RE: https://eupolicy.social/@jmaris/116686131079723903

@jmaris the issue is not the nationality but the licensencing.

Actually all software is global, attributing nationality to software is silly and shows misunderstand of the industry and anti Open Source Software prejudice.

@DiogoConstantino I don't disagree
To be clear, @jmaris, I wasn't trying to reply but to post quote you. The intention wasn't trying to show disagreement with you, now I do know your opinion (previously I suspected), but this wasn't meant as opposition to your toot, since you're reporting what the Commission is saying.
@DiogoConstantino @jmaris yeah but FOSS we develop is still a strategic soft power advantage, because technology always comes with a set of values that drive design decisions

@Profpatsch @jmaris we as in?

I participate in global open source projects, we share some ideals, we don't share others. But usually, we're more aligned on ideals that impact the way the project is run and that drive design, but we're not only from Europe, and it's insulting saying that being European is the threshold there are people that share our values from all over the world, we're also (re-)using other pieces of FOSS that was made from people all over the world.

@Profpatsch Europe has no moral superiority. I don't believe that values come from nationality.

EU Commission is proposing Chat Control, weakening GDPR and other regulations, that's not being better, it actually is bad. Maybe others can in some cases be clearly worst, but the difference is the values, not the nationality.

@jmaris

@DiogoConstantino @jmaris it does not matter if you don’t believe in European moral superiority, because the Commission does, per their mandate.

@Profpatsch it matters to me and to all those who care about my opinion.

@jmaris

@DiogoConstantino @jmaris yeah of course, but it’s not what this thread is about

@DiogoConstantino @Profpatsch I don't disagree with Diogo that Open Source is a global thing, and I'd warn against segmentation.
-=-=-
What to work on:
#1 In the thread about open source and nationality, what is the EU Commission said to be proposing?
#2 Resume the thread about open source and nationality after its last post.
None of the dataset entries are needed.

Dataset entries
-=-=-
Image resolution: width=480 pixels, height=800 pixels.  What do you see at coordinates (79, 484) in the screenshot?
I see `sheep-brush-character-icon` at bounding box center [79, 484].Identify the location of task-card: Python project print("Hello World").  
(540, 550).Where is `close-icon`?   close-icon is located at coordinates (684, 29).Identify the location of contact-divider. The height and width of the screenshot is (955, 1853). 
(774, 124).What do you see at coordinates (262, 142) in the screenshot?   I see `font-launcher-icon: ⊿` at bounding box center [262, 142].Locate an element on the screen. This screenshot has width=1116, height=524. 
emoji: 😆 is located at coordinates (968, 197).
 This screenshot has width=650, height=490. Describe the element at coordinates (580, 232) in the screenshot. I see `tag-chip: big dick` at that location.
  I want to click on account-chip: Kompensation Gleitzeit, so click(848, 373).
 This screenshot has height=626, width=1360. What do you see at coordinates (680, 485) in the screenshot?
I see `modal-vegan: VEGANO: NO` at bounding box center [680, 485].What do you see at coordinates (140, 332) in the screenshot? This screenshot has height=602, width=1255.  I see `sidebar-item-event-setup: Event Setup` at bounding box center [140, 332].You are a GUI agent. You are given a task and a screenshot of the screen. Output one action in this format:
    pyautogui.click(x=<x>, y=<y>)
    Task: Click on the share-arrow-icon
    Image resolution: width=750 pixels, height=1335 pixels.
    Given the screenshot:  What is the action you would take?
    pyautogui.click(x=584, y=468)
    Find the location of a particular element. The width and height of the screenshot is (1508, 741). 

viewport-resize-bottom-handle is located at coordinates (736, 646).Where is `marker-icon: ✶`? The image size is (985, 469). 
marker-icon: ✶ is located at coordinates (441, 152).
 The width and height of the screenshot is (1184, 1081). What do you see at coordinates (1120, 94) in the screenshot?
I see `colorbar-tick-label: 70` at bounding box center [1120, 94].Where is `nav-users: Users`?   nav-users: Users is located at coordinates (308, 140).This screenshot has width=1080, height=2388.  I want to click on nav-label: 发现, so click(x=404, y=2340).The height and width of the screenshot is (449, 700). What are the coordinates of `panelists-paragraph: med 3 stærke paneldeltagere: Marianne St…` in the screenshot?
-=-=-
Written responses:
#1 Chat Control, along with weakening GDPR and other regulations.

#2
On the other hand @Profpatsch is absolutely right that this is not about that: it's about building capacity in Europe, which is a strategic goal for the EU.

@jmaris building capacity is obviously a good thing because it will not only benefit all those who use Free Software, but also the European economy, I was just point out that, we have to be careful about how we present it, and we should want that politicians should have motivations aligned with the values and advantages, not with the nationality argument.

@Profpatsch

@DiogoConstantino @jmaris yeah, agreed, but the thing is that it’s a good thing to fight for values foremost because they are upstream of everything.

e.g. I believe that “free software at all cost” is just a pretense value that many people in FOSS have been indoctrinated to believe, at the cost of real values like anti-monopoly, human dignity, “from each according to their ability, to each according to their needs” etc

@Profpatsch most of those are not really into FOSS. FOSS does help prevent and defeat certain monopolies, it's however not the only tool for it, neither is it enough, same for the human dignity, it's also not a tool to solve all the problems, and shouldn't be seen as that, however it's definitively the minimum acceptable for software.

@jmaris

@jmaris @DiogoConstantino I would push back on this in the sense that yes, physical data centers are well and good, but they are really just infrastructure. We (the EU) can build roads maybe 30% more effectively (debatable!) than a random other country, but we’ll never gain a fundamental advantage from infrastructure commodities.

But the design we embed in our software is exactly the thing that can make us opt-out of e.g. extractive US policies or logic of monopoly building.

@Profpatsch unfortunately those policies are not exclusive of the USA, we must be careful about it because what they are, and what they cause, and not focus on the nationality part, we might find ourselves doing the same, if we don't focus on the values.